Relationship between TROAP expression and immune types and tumor-infiltrating lymphocytes (TILs) in human cancers
The TISIDB database revealed significant correlations between TROAP expression levels and immune subtypes in 20 cancers. TROAP was expressed at low levels in the C3 (inflammatory) type in most of the 20 cancers (Figures 9A–H, Figures S7A–L). Furthermore, we found a significant association between TROAP expression and molecular subtypes in various cancers (Figures 9I–L, Figures S7M-T). The above-mentioned results suggest that TROAP expression differs in various cancers’ immune and molecular subtypes. ESTIMATE is an algorithm for predicting tumor purity in the TME, including stromal, immune, and estimate scores (34). Subsequently, we explored the associations between TROAP expression and three types of ESTIMATES. The estimated score showed strong positive correlations with TROAP expression in six cancers and negative correlations in 23 cancers. Among the 44 tumor types, TROAP was significantly correlated with stromal scores in 30 cancer types and immune scores in 27 cancers (Table 1).
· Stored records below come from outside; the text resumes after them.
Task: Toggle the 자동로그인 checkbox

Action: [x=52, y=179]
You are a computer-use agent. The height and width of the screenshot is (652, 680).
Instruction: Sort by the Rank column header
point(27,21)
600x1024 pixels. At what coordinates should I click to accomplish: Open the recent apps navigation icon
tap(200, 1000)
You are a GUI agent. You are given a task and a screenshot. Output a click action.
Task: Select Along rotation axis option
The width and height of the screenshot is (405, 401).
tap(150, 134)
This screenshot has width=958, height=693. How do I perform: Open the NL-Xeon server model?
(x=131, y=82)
Figure 9 (A–H) The correlation of TROAP transcriptional expression and immune subtypes in (A) bladder urothelial carcinoma (BLCA), (B) COAD, (C) LIHC, (D) lung adenocarcinoma (LUAD), (E) BRCA, (F) lung squamous cell carcinoma (LUSC), (G) sarcoma (SARC), and (H) mesothelioma (MESO). (I–L) The relationship between TROAP transcriptional expression and molecular subtypes in (I) LIHC, (J) LUSC, (K) ovarian serous cystadenocarcinoma (OV), and (L) BRCA. C1 (wound healing); C2 (IFN-gamma dominant); C3 (inflammatory); C4 (lymphocyte depleted); C5 (immunologically quiet); C6 (TGF-b dominant).
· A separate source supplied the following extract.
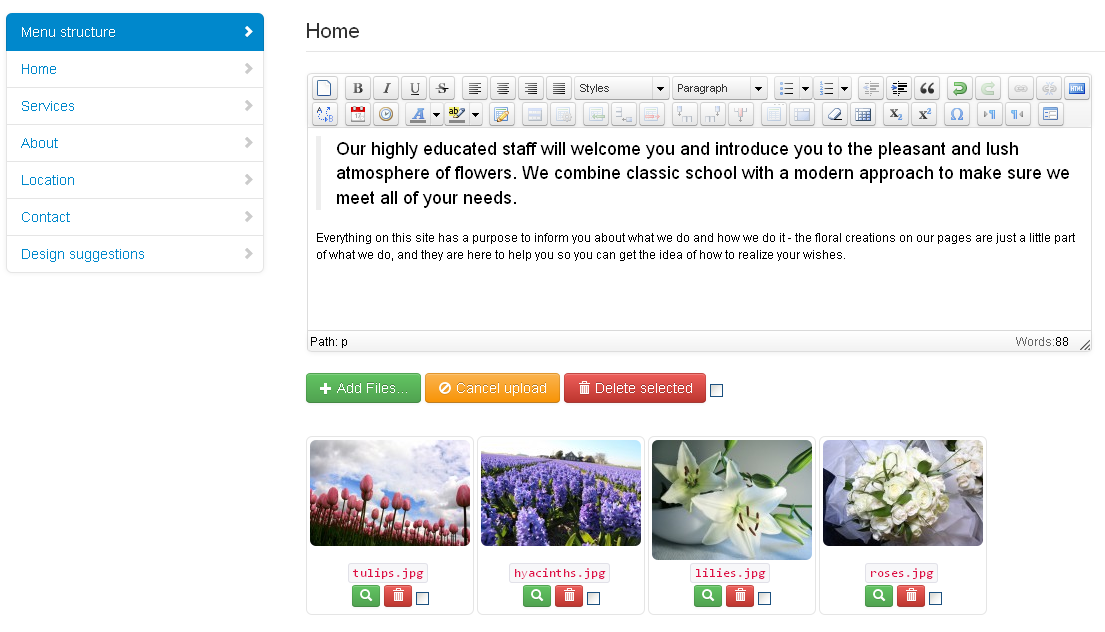Click the Add Files button
1105x632 pixels.
363,388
Table 1 Correlation analysis of TROAP expression with ESTIMATE scores in pan-cancers according the RNA sequencing data from TCGA database.
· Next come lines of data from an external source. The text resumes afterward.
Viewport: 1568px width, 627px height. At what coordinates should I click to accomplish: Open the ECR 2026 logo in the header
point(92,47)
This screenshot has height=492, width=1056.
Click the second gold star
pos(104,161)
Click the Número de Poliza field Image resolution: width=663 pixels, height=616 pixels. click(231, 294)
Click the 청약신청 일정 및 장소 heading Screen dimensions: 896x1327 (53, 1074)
Then, the correlation between TROAP expression and infiltration of six immune cell subtypes of B cells, CD4 and CD8 T cells, dendritic, macrophages, and neutrophils cells was investigated, demonstrating that TROAP expression is significantly positively correlated to TILs in several cancers, such as liver hepatocellular carcinoma (LIHC) as well as kidney renal clear cell carcinoma (KIRC) (Figure S8). Previous studies have indicated that TILs can be used as independent prognostic predictors for cancer (35). Therefore, we further examined the association between TROAP levels and infiltrating levels of 22 immune cell types in pan-cancer derived from CIBERSORT (36), showing that TROAP expression was significantly related to various immune cell subtypes. For instance, its expression is negatively correlated with T cell CD4 memory resting in 24 cancers and positively correlated with T_cells_regulatory_(Tregs) in 13 cancers (Figure 10). Further single-cell analysis of tumor immunity using the TISCH database revealed a notably positive correlation between TROAP and Proliferating T cells in 26 tumors (Figure S10). Generally, the above-mentioned results indicated that TROAP expression influenced TILs in pan-cancer.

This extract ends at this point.